Try this: The job of a leader is to earn followers. Leadership is the actions that earn followers.
I see a lot of people floating over a team trying to outperform team members. That usually leads to an Emily Litella moment, when they realize they maybe didn’t fully grasp what good is.
Other LTG’s create new mission and vision for their group. “At last, we can do it MY way!” Mission and vision come from listening to customers. Winning is harder when you lack real customers.
Best practices are blatantly obvious or they are not best practices.
Leading is not competing with your team. Leading is not changing the rules unilaterally. Leading is taking actions every day that benefit the led, make them more productive, secure, and knowledgeable.

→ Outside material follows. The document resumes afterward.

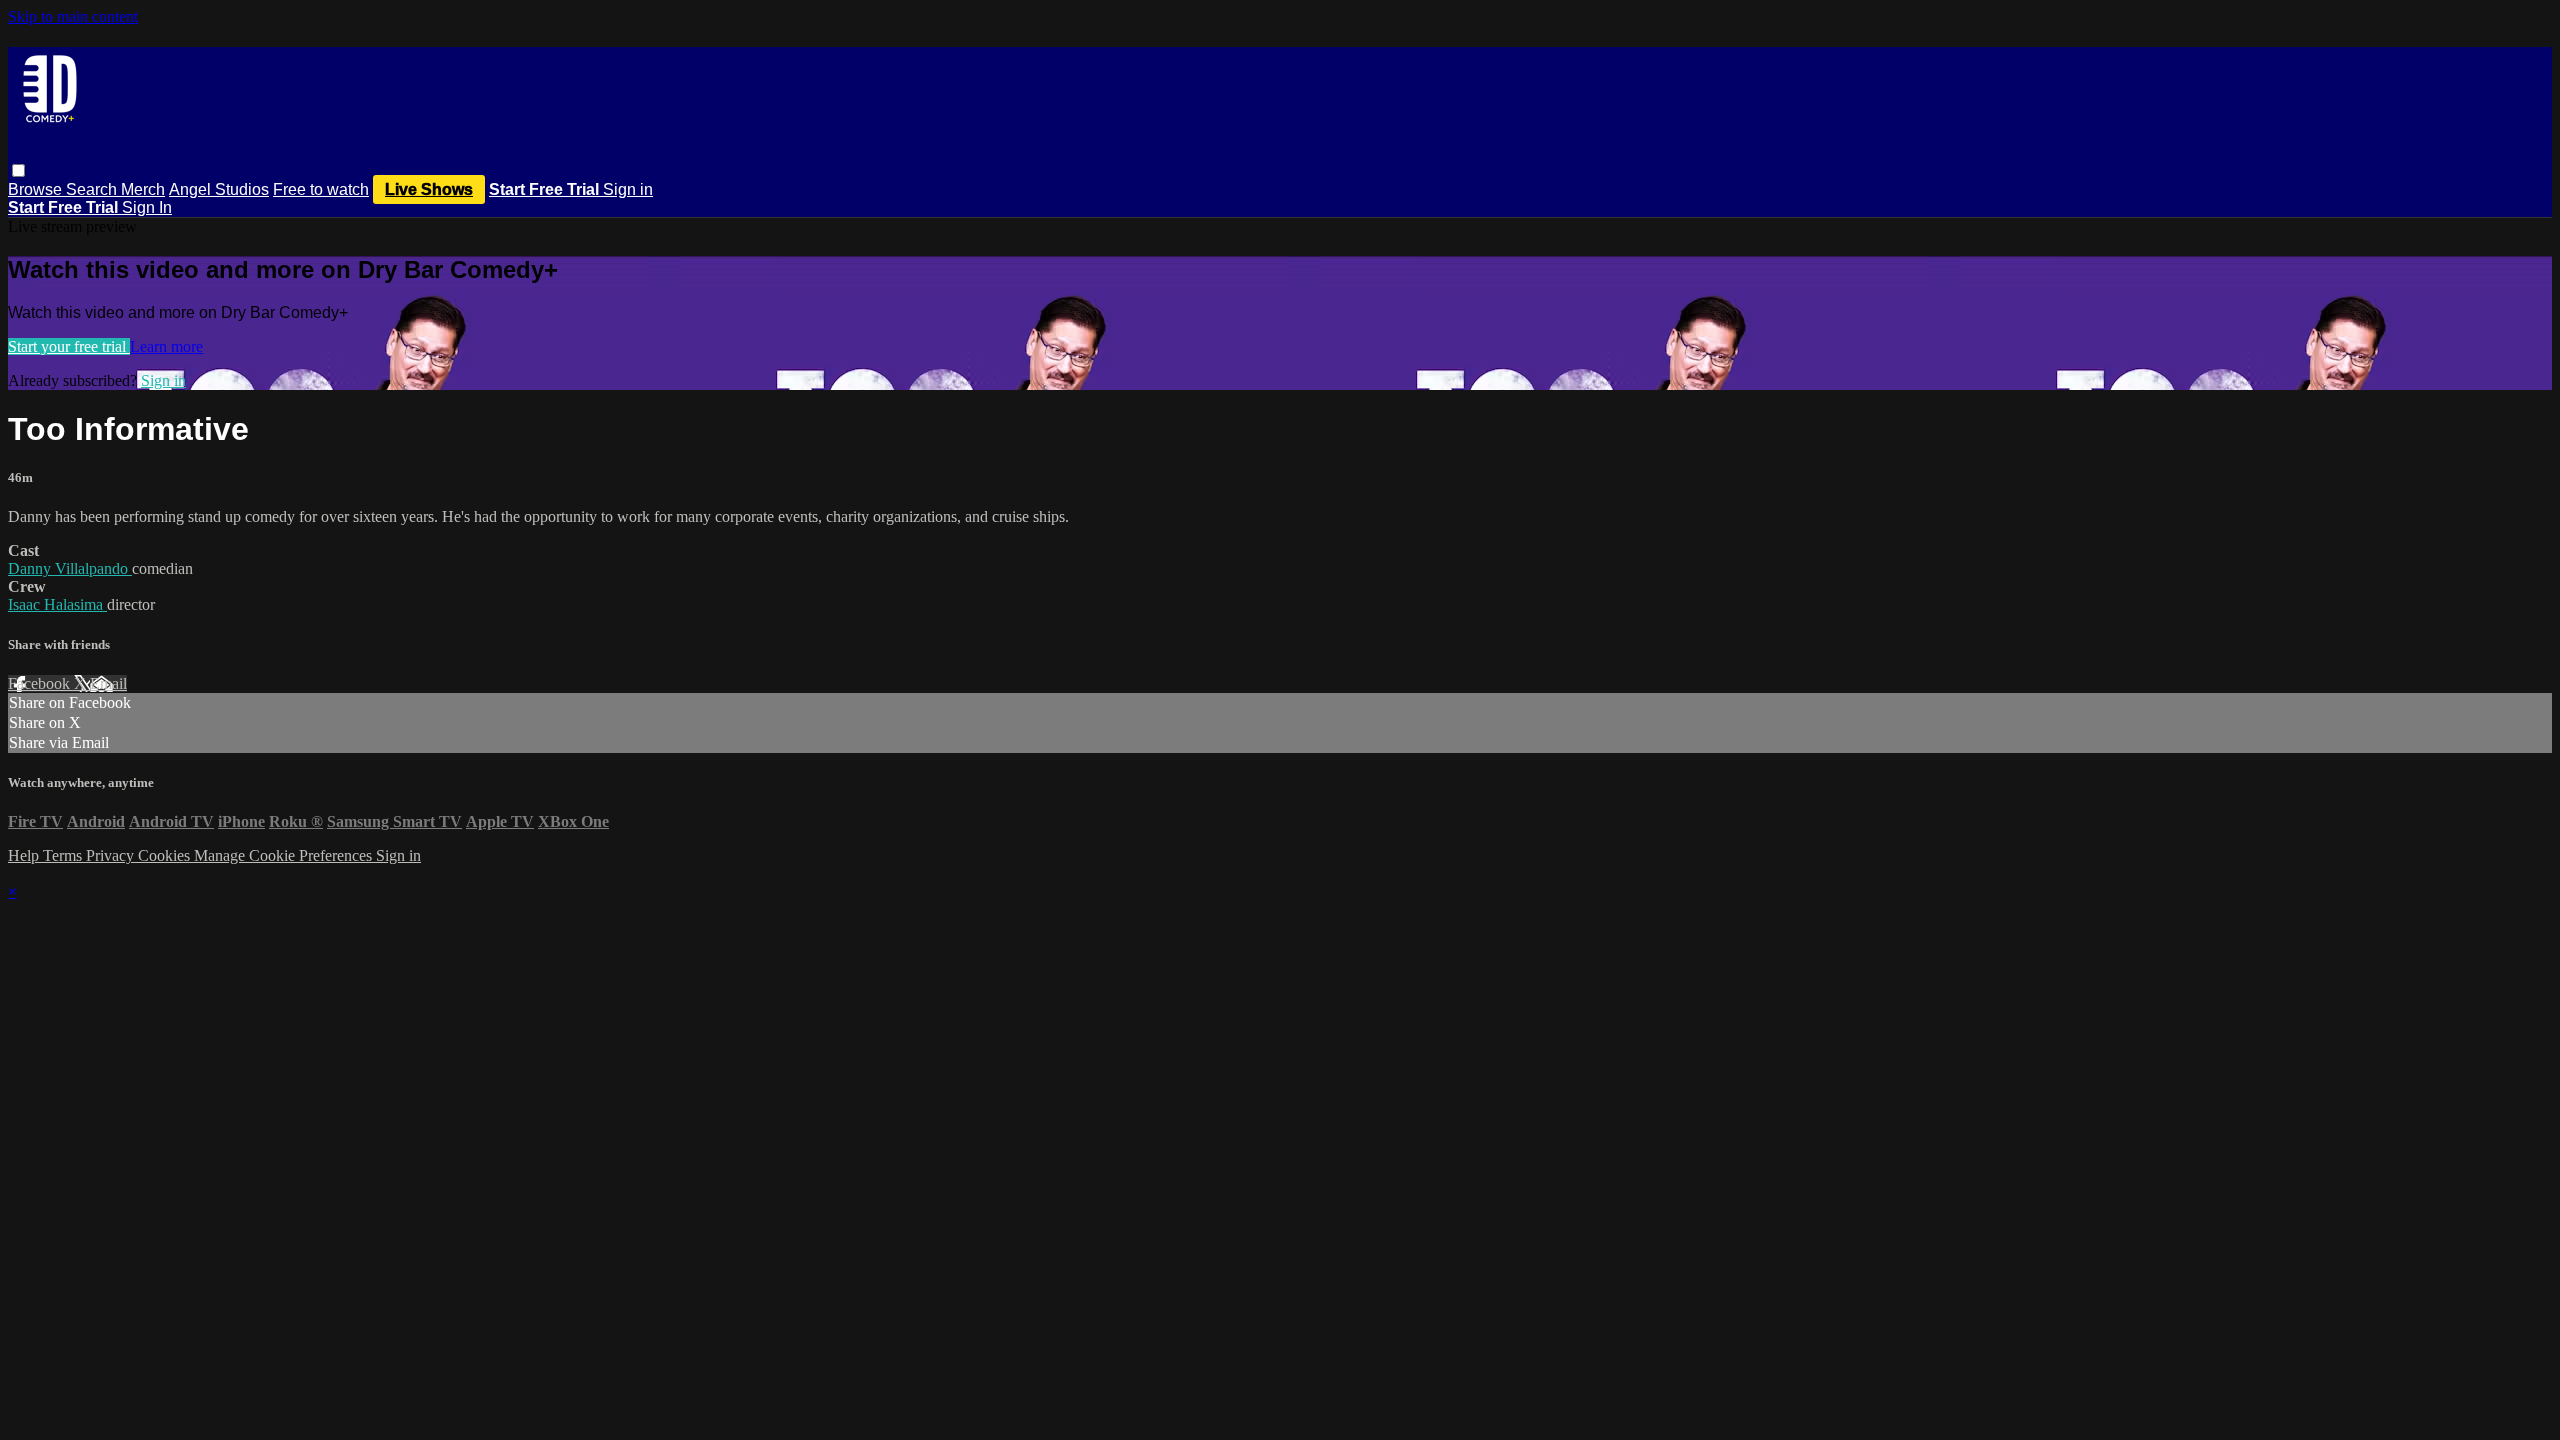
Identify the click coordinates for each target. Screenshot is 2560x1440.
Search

That’s a tough model, because usually the easy stuff was done a long time ago.
The path is constantly learning better what needs to be done, what is changing, and how to get better results easier. By the end of the first week, that gets hard.
On the other hand, of course that’s hard! If it was easy they would have given it to somebody else!
Sales Lab Handouts – You’re giving this away?
Awesome post! It is my opinion that the earning of followership or leading is a continous process and not something you do during the first months of the new assignment, which I believe you were trying to say.
Like you, I say leadership is forever. However, it gets hard afer you’ve done all that came easy when you got there.
Do you watch Frank Selleck in Blue Bloods? That’s a series about leadership.
Excellent observations about wrongheaded approaches some individuals adopt.
Being a shirtsleeves leaders does NOT mean out-working and out-shining the rest of the team. It is working side by side with team members and refining the plans under field conditions.
Not all leaders are appointed, many great leaders gain authority from doing the right things at the right time – people follow leaders due to confidence not proclamation.
Leaders must earn followers – there’s no administrative shortcut in doing so.